Task prompt: Look through the entries that follow and return each line that has the string "will".
Start of Records for processing
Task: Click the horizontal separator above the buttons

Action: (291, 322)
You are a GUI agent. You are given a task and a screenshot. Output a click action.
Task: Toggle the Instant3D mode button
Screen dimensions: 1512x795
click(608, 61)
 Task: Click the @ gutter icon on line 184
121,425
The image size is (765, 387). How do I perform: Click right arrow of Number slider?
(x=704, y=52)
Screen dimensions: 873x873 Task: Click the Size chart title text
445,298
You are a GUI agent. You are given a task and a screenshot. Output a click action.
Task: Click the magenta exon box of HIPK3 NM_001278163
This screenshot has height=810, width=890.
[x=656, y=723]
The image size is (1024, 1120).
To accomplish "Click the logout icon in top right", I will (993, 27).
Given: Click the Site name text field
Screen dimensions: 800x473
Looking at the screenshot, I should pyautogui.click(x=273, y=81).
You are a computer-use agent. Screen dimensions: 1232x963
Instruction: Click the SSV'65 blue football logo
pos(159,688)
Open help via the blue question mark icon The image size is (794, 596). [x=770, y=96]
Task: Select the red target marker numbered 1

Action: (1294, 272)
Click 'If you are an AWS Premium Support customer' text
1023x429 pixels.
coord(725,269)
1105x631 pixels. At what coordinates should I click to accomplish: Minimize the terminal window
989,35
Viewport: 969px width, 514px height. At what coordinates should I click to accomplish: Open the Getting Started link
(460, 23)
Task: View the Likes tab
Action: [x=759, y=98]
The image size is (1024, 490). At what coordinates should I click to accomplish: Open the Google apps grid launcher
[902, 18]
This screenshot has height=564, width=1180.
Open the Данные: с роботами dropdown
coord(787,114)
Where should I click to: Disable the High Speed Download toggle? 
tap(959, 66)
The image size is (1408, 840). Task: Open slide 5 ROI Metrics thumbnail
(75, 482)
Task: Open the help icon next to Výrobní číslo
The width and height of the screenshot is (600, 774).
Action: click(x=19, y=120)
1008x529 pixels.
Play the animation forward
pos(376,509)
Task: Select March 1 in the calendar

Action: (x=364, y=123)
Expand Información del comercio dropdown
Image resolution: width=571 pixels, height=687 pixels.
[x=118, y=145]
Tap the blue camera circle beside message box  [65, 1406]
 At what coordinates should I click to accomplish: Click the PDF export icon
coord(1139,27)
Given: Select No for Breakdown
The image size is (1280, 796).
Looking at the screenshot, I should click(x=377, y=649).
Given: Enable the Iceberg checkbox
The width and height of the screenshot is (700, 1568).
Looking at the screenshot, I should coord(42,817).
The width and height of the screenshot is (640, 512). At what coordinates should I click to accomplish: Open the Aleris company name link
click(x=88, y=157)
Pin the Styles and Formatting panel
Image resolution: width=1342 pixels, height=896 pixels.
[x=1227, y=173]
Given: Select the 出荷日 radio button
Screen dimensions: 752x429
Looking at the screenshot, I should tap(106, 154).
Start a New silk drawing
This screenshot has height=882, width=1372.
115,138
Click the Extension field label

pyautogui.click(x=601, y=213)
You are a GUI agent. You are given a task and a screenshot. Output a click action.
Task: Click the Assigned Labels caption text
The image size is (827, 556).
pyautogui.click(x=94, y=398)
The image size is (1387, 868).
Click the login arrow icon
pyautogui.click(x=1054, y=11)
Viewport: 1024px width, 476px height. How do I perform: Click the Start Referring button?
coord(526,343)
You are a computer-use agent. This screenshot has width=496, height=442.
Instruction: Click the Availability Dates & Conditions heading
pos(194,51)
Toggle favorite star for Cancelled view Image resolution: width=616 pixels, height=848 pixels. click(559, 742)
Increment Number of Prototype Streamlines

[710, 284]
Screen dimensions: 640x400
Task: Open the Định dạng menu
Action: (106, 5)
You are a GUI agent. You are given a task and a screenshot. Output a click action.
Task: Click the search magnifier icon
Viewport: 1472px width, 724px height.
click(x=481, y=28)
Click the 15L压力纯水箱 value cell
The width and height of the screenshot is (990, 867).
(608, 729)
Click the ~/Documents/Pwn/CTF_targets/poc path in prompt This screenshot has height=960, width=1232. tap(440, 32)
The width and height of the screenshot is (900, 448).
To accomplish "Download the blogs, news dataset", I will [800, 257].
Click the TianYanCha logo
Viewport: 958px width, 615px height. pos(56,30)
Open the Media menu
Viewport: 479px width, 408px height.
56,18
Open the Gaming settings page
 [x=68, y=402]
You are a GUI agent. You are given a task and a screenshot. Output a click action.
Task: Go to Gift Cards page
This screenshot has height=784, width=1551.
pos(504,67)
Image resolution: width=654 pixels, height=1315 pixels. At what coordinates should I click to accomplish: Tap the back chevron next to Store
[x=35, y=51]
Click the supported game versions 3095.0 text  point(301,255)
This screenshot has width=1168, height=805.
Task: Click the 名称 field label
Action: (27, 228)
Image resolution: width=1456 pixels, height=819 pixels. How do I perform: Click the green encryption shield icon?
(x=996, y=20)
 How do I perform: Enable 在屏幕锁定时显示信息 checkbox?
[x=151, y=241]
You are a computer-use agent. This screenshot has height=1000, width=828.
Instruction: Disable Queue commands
End of Records for processing
Task output:
To accomplish "Click the logout icon in top right", I will (993, 27).
To accomplish "Download the blogs, news dataset", I will [800, 257].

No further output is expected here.